La Russie a hérité de l’URSS un système de santé très complet et cohérent, basé sur les dispensaires (ce qu’ils appellent ici les polycliniques) qui gèrent la médecine de proximité et les hôpitaux dont la densité reste une des plus importantes d’Europe mesurée en lits par habitants. Ce qui, selon la doxa dominante, constitue un excés de lits qu’il faut réduire, a permis de faire face à la pandémie, combiné au fait que la Russie dispose du nombre de respirateurs suffisant, toute chose que la France n’a pas eue – et n’a toujours pas. Mais cela n’a pas évité à la Russie d’être soumise à l’idéologie néolibérale qui a organisé un véritable pillage durant les années 1990 où Boris Eltsine a mis en oeuvre toutes les réformes proposées par les idéologues occidentaux, qui ont favorisé l’émergence des oligarques à l’occasion des privatisations. L’article rappelle également que les libéraux gardent une influence importante – ce que je constate lors de tous mes séjours en Russie – notamment dans la politique monétaire. Alors qu’il faudrait investir massivement dans la mise à niveau du sysème hospitalier, il s’avère impossible de mettre en cause le dogme de la réduction de la réduction de la dépense publique, quand bien même la Russie est en excédent budgétaire!

CR

 

En Russie, réaction rapide et infrastructures obsolètes

 

L’expérience de la Russie dans la lutte contre les maladies infectieuses et ses capacités hospitalières ont permis de gagner du temps contre le Covid-19. Ces atouts dissimulent, cependant, de profonds déséquilibres dans le système de santé. Alors que les cas se multipliaient début mai, la population pourrait faire les frais des faiblesses de celui-ci.

La charmante allée arborée du boulevard Rojdestvenski est presque déserte. Derrière les barrières empêchant d’y accéder, une employée de la ville de Moscou, sac-poubelle et pince à la main, ramasse des déchets sur le gravier. À quelques mètres, son collègue se repose, assis sur un banc. Cette année, seules les équipes municipales chargées de l’entretien, reconnaissables par leur tenue orange fluo, profitent des milliers de tulipes en fleur, qui annoncent les beaux jours.

D’ordinaire si vivante au printemps, la capitale russe est comme assoupie en ce mois d’avril. Commerces, restaurants et cafés sont fermés, lieux publics et parcs cadenassés… On croise bien quelques passants sortis faire leurs courses ou promener leur chien, mais le calme est saisissant dans la mégalopole de douze millions d’habitants, en confinement depuis le 30 mars. Le plus étrange est l’absence d’enfants et de personnes âgées dans les rues. Pour eux, les sorties sont interdites, sauf pour se rendre à la datcha (1).
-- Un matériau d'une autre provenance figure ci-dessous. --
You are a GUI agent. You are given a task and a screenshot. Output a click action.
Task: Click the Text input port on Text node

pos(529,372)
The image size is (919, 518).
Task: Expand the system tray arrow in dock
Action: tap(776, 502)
En prenant très tôt plusieurs mesures de protection face à la menace du coronavirus — fermeture de la frontière terrestre avec la Chine dès le 30 janvier, interdiction de l’entrée des ressortissants chinois sur son territoire peu après, quarantaine imposée aux personnes revenant d’un pays à risque, prise de température quotidienne des élèves dans les écoles moscovites, désinfection des transports publics… —, la Russie est parvenue à ralentir l’arrivée du Covid-19 de quelques semaines.
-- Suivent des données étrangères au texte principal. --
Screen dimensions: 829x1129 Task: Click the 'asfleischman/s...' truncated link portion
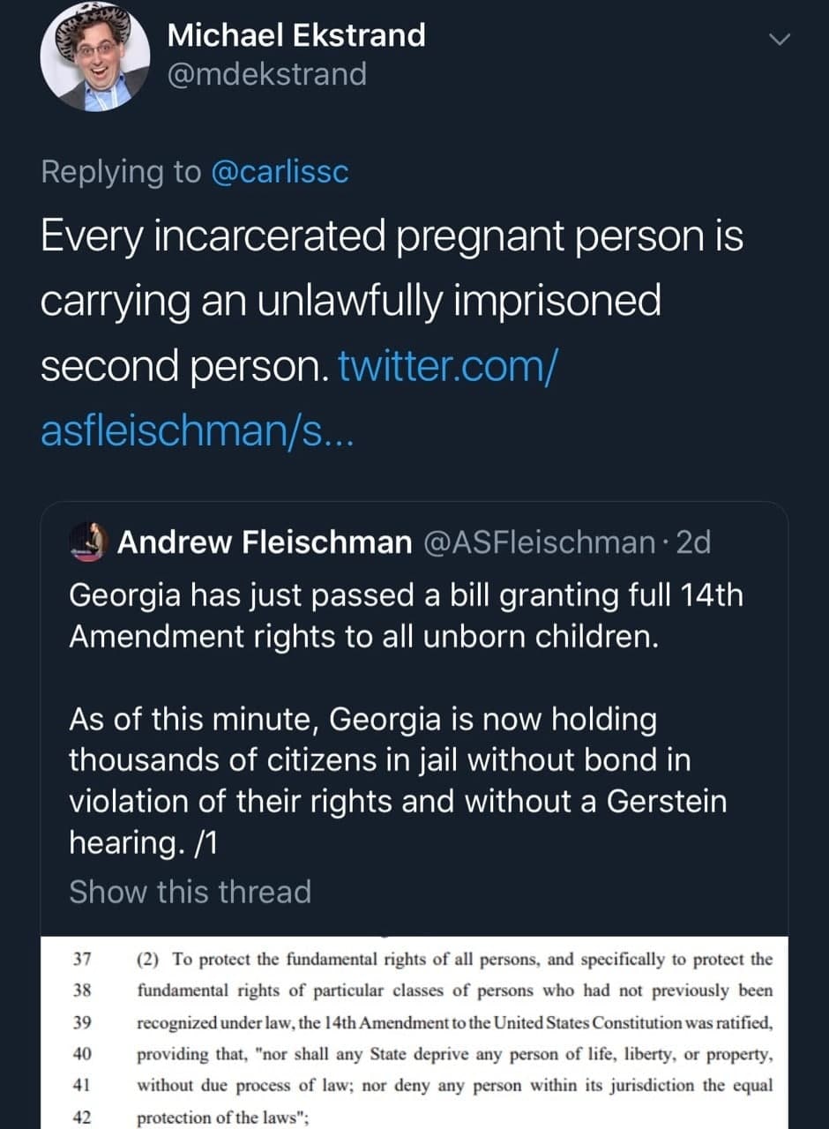coord(197,430)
L’épidémie a commencé toutefois à se propager sur le territoire. Elle s’est même emballée, avec près de 31 000 contaminations durant le long week-end du 1er-Mai. La veille, c’est le premier ministre Mikhaïl Michoustine qui annonçait devoir être hospitalisé en raison d’une infection au Covid-19, avant que deux ministres, puis le porte-parole du président de la Fédération de Russie, déclarent à leur tour être touchés par la maladie.

Au 19 mai, le pays comptabilisait plus de 300 000 personnes infectées, mais seulement 2 837 morts. Une performance qui a jeté un soupçon sur les statistiques russes. La presse occidentale pointe un sous-enregistrement des décès, estimé à 70% (The New York Times, 11 mai; Financial Times, 11 mai). De leur côté, tout en reconnaissant qu’une personne testée positive au Covid-19 qui succombe des conséquences d’une autre maladie ne sera pas répertoriée dans les statistiques, les autorités russes démentent toute volonté de manipulation. Même corrigés à la hausse, les décès du Covid-19 demeurent bien en deçà des bilans de l’Italie, de l’Espagne ou des États-Unis. Mais pour combien de temps? Si la flambée de l’épidémie se confirmait, les infrastructures médicales russes feraient-elles face à un afflux de malades?

L’expérience de la Russie en matière de lutte contre les maladies infectieuses pourrait expliquer la réaction précoce des autorités. Tout commence en 1918 avec la création du Narkomzdrav, le Commissariat du peuple à la santé. Sous la direction de Nikolaï Semachko, médecin de formation, le Narkomzdrav développe un système de santé unifié à l’échelle d’un pays — le premier du monde. Gratuit et universel, celui-ci repose sur une organisation de soins par niveaux, selon la gravité des affections, appelé système Semachko (2).

Premier maillon du système, la policlinique de district offre des soins ambulatoires pour les maladies courantes et assure la coordination avec les autres institutions du secteur. Sorte de dispensaires, on y consulte des généralistes et des spécialistes (oto-rhino-laryngologistes [ORL], urologues ou dentistes). «L’organisation du système de santé selon les principes du district donne aux prestataires de soins la possibilité de mieux connaître les conditions de travail et de vie de (…) leurs patients (…). De cette façon, le médecin de district devient le médecin “local”, un ami de la famille», écrivait Semachko (3), précurseur de la médecine générale, adoptée dans de nombreux pays aujourd’hui comme base de leur système de santé.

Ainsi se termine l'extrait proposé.